Kostya Bykhon: “I don’t want to have my own establishment, even at 50…”
Kostya Bykhon , already at twenty-one, is the administrator of the fashionable Odessa establishment “Moloko bar” , a story about friendly service, encouraging regular customers and why they change the serving of dishes after photos of an SMM specialist.
- Why Moloko bar? How did you become a part of this institution?
I was here in the summer, just once, as a visitor. I liked the concept, design, idea. When I quit my previous job, I was not looking for anything, I had no desire to work. And they called me and offered me a job at the Milk Bar. It was a completely random coincidence. And I decided to just try. I very quickly joined the team, and I realized that this is it. It is very easy and comfortable here.
- Moloko bar is not just a cafe, but a trendy, modern and Instagram-friendly establishment with an interesting menu. Is it easy for you, as an administrator, to maintain this image?
It is not easy at all, because every corner must be clean, as they constantly take pictures here. Every dish should be beautifully presented, for that reason. When we are working on our menu, we immediately invite our SMM specialist and if it looks ugly in the photo, then we redo it. My work simply combines all the professions that can be in a cafe, I am an administrator, a cashier, a hostess, a bar manager, and an accountant. Perhaps, just not a cook (smiles). I don’t feel any moral exhaustion here.
- You are the face of the establishment. How do you maintain a positive attitude, despite a busy schedule, so that the client leaves satisfied?
I want the guest to be always satisfied. Whether he is right or wrong, he should be satisfied, even if I do something to myself in the negative. It’s easier for me to treat a guest, but to make amends so that the guest leaves satisfied and comes again.
- You are a creative person, you try yourself in different areas. But why did you decide to develop in the restaurant business?

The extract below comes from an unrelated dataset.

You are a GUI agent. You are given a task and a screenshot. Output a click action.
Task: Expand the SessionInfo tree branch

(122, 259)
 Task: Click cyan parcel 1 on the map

From the age of three I wanted to be a chef. I went to work as a food technologist, but two years later I realized that I would never be a chef. The kitchen is not mine, I can’t work there, I need to be seen. I need communication, attention. Then I realized that there are many other professions in this area. I went to work as a waiter.
- What are you proud of from the Moloko bar menu?

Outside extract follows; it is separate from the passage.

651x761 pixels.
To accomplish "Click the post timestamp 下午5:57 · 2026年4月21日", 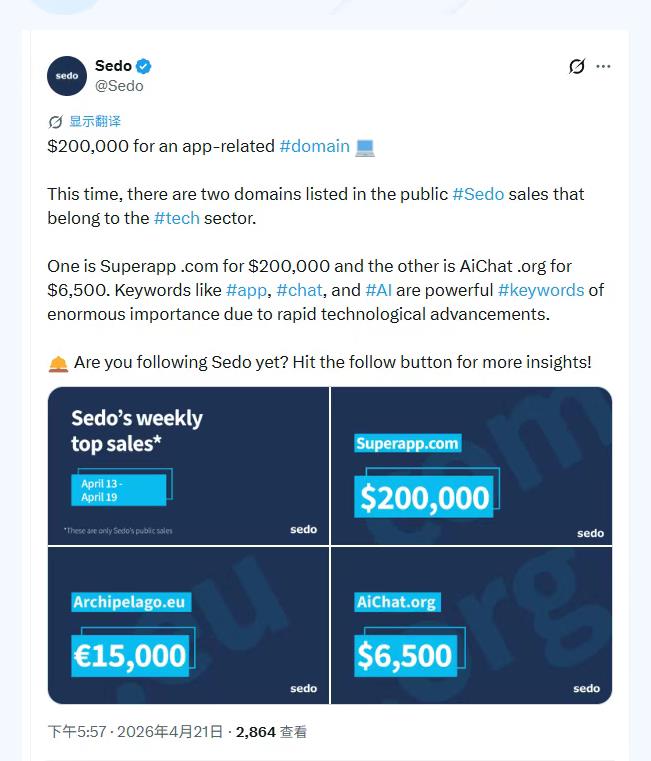I will 135,732.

It’s fried halloumi (cheese). Nothing tastes better than fried halloumi. This is a young Italian cheese made from cow’s milk, similar to young cheese. But when you grill it, it reveals its true taste.

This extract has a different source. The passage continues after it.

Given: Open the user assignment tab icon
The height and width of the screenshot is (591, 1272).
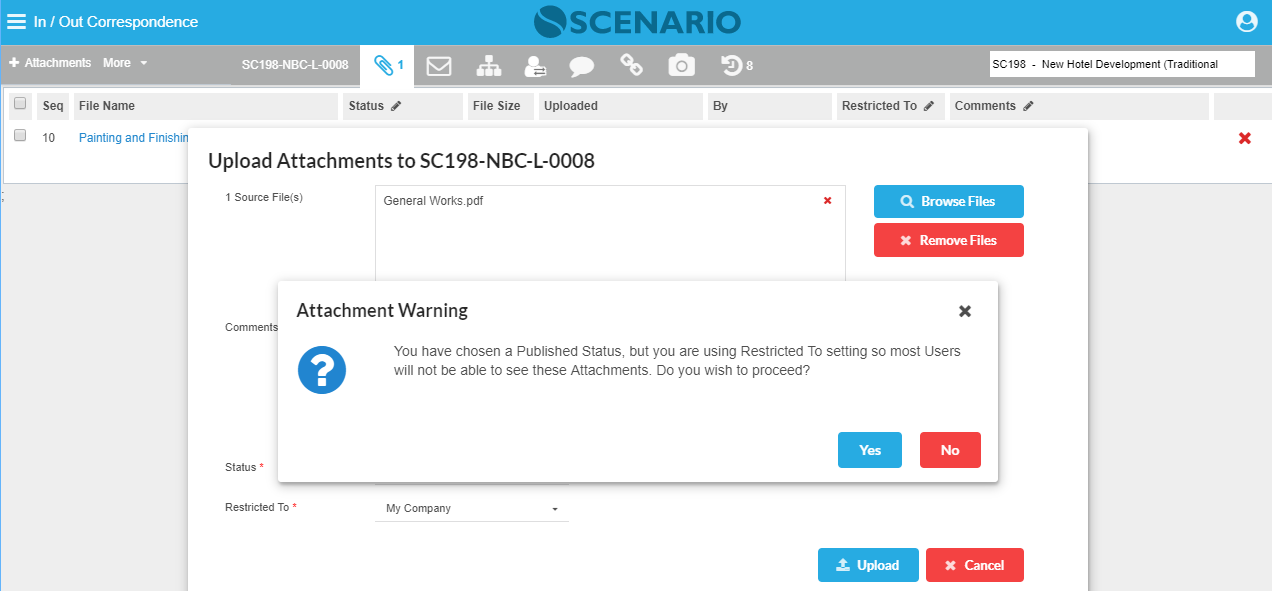Looking at the screenshot, I should tap(536, 66).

- What would be the first thing you would advise a client who wants something but doesn’t know what?
Waffles with salmon are a win-win option. Waffles are our main product, what we earn from and what is our hallmark. Almost every our visitor orders waffles.
- Do you try all the new items on the menu yourself?
Everything! We have such a policy – when a new employee comes, he must try EVERYTHING! Each member of the staff is a sales employee. Therefore, he must know all the dishes to taste, and tell what they consist of. Friendly service is very popular and we try to stick to it.
- Is there a system of discounts or incentives for regular customers?
We encourage our customers with our beautiful smiles (laughs). We do not have a loyalty system. But, there are promotions, special offers. For our loyal customers, and those who are interested, we can give a flyer with free Prosecco to our other establishment, a milkshake. We have a promotion where a huge c) and a salad (120 UAH) + compote costs only 150 hryvnia.
- How do you see yourself in 10 years?
A year ago, I could not answer your question, but now I already have well-planned goals. In 10 years I will manage at least 3 restaurants. I don’t want to have my own establishment, even at 50.